信任区域在策略蒸馏:通过信赖域与离群估计提升大模型蒸馏稳定性
英文摘要
Trust Region On-Policy Distillation (TrOPD) is proposed to enhance on-policy distillation for large language models by mitigating instability caused by distribution mismatch between teacher and student. The method integrates trust region constraints, outlier estimation for token-level credit assignment, and off-policy guidance to stabilize policy gradients.

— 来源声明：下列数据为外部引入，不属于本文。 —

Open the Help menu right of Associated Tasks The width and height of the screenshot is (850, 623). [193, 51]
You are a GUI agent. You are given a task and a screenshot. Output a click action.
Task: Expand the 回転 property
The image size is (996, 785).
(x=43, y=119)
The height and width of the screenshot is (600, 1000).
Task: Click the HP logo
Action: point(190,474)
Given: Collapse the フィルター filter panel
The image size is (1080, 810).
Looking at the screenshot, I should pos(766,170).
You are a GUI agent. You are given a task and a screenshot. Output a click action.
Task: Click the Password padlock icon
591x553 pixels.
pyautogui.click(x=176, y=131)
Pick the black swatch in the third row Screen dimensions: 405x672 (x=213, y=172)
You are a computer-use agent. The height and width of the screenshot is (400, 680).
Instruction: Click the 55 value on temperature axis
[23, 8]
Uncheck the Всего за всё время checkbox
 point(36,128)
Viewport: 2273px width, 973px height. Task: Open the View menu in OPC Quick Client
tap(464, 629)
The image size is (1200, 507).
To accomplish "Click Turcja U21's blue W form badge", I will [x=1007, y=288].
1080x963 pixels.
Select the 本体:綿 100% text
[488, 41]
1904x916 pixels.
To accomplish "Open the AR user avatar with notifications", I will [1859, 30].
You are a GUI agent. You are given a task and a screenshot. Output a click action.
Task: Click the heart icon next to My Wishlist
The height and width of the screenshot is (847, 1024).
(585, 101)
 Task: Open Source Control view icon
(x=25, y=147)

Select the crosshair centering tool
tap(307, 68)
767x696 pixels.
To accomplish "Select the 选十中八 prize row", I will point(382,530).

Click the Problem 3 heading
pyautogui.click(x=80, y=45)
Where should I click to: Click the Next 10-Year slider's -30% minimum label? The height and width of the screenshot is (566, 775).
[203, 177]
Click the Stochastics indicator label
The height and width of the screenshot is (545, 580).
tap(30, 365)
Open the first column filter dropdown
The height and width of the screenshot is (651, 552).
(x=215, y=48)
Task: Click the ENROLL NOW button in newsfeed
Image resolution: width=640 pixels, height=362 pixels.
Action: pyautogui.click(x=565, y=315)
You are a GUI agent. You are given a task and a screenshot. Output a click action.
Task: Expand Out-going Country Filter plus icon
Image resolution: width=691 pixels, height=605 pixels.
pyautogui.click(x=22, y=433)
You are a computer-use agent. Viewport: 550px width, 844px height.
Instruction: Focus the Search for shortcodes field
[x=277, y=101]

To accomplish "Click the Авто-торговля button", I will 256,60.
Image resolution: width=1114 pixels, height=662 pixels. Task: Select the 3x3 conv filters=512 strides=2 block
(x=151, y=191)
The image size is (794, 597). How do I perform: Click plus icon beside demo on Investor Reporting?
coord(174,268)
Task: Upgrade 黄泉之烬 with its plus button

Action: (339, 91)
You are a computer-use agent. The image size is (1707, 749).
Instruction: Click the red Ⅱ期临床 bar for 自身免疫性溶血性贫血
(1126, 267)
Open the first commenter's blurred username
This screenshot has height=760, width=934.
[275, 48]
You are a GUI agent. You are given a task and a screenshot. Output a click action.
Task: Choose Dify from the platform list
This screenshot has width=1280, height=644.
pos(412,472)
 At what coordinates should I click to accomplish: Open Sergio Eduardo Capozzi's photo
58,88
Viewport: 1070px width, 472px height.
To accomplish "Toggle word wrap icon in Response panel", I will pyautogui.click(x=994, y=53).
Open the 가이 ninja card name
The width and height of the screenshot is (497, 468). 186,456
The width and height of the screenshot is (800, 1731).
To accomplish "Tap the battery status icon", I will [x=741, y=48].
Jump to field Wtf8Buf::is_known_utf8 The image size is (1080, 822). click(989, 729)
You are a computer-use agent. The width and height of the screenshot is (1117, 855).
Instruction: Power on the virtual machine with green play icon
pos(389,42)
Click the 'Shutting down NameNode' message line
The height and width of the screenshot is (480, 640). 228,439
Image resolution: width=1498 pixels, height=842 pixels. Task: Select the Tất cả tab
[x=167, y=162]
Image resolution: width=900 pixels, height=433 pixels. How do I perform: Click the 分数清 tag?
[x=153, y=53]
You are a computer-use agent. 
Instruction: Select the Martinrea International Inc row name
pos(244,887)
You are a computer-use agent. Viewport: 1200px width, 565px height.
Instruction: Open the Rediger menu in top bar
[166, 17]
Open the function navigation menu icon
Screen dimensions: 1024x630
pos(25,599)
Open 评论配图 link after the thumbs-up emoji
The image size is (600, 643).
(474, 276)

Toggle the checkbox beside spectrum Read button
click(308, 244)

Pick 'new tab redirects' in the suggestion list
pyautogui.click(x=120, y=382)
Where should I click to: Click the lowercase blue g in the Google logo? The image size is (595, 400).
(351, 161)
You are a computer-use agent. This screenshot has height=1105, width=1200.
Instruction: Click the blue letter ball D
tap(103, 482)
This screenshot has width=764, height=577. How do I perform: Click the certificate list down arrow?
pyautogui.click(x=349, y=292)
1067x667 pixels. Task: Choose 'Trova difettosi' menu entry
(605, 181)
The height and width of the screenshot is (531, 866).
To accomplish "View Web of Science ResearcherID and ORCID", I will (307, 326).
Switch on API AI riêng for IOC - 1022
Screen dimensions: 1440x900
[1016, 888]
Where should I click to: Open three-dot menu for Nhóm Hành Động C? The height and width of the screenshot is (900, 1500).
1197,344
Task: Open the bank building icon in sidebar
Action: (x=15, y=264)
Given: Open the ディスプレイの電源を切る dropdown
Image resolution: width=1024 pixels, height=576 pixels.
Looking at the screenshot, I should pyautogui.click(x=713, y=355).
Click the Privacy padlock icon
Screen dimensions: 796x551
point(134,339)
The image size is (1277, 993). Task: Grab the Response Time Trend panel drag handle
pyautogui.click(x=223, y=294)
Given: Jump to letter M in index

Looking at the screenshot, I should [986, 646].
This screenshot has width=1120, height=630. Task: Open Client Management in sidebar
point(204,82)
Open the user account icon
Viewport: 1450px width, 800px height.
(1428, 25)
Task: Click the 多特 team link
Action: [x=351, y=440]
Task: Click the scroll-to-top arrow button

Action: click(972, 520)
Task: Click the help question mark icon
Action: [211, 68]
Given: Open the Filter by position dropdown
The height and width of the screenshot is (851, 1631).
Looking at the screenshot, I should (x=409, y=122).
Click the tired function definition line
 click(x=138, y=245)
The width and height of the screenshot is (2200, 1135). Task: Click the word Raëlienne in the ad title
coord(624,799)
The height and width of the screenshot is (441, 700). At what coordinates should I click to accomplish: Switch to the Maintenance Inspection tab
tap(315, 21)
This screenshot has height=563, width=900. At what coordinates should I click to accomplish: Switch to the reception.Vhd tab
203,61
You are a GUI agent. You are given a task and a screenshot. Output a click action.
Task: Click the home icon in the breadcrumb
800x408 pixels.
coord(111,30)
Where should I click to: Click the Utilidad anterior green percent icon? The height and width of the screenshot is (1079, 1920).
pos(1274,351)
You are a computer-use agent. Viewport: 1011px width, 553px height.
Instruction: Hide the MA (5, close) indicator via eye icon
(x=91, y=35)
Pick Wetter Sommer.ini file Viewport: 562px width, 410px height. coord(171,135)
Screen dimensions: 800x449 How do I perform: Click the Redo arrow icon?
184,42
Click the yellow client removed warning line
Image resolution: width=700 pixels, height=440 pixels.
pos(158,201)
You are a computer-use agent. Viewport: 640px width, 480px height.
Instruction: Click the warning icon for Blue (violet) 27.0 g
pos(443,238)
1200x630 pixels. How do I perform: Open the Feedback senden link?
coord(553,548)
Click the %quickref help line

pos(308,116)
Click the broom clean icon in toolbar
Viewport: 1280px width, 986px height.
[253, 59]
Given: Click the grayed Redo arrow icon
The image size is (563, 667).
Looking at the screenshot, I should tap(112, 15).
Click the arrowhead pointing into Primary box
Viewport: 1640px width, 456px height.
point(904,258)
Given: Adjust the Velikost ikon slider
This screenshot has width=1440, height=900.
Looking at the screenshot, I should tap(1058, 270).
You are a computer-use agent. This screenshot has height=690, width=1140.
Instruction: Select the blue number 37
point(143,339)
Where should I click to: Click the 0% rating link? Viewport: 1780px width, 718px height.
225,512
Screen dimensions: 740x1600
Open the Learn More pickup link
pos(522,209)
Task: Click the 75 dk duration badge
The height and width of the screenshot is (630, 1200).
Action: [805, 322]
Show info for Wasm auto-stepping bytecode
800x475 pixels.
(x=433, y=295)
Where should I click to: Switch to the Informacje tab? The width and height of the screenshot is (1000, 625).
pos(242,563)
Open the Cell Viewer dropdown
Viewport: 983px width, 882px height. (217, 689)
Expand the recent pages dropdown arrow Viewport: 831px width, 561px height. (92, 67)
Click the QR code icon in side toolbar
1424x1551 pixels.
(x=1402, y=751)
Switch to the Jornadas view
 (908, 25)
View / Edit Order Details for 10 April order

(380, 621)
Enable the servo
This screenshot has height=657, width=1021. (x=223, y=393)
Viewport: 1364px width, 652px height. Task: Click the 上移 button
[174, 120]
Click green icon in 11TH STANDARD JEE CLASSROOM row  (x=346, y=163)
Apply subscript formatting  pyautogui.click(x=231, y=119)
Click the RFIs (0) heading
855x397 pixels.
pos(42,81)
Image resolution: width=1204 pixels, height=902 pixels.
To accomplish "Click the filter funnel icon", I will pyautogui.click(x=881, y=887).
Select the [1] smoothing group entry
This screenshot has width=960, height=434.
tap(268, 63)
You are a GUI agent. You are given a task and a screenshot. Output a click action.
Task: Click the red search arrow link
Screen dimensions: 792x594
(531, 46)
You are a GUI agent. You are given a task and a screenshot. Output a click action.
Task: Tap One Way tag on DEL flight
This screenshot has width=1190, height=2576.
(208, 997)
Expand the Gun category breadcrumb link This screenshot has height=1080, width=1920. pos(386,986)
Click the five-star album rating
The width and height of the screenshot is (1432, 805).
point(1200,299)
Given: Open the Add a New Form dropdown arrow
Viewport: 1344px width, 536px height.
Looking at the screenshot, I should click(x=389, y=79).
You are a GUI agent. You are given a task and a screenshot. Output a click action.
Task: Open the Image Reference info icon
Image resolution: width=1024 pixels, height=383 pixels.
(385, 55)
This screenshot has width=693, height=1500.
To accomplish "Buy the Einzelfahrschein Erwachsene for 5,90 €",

Experiments show TrOPD outperforms existing on-policy distillation baselines across mathematical reasoning, code generation, and general-domain benchmarks.
中文摘要
提出信任区域在策略蒸馏(TrOPD),针对大语言模型在策略蒸馏中因师生分布差异导致的策略梯度不稳定问题。TrOPD引入信任区域约束、离群点估计进行令牌级信用分配,并结合离策略指导增强优化稳定性。在数学推理、代码生成和通用领域基准测试中,TrOPD均显著超越现有在策略蒸馏基线方法。
关键要点
TrOPD addresses instability in on-policy distillation from large teacher-student distribution gaps.
TrOPD解决了因教师与学生输出分布差异大而导致的在策略蒸馏不稳定问题。
It leverages trust region on-policy learning, outlier estimation for token-level credit assignment, and off-policy guidance.
方法利用信任区域在策略学习、离群估计进行令牌级信用分配,以及离策略指导。
TrOPD achieves superior results over baselines on math reasoning, code generation, and general tasks.
TrOPD在数学推理、代码生成和通用任务上取得了优于基线的性能。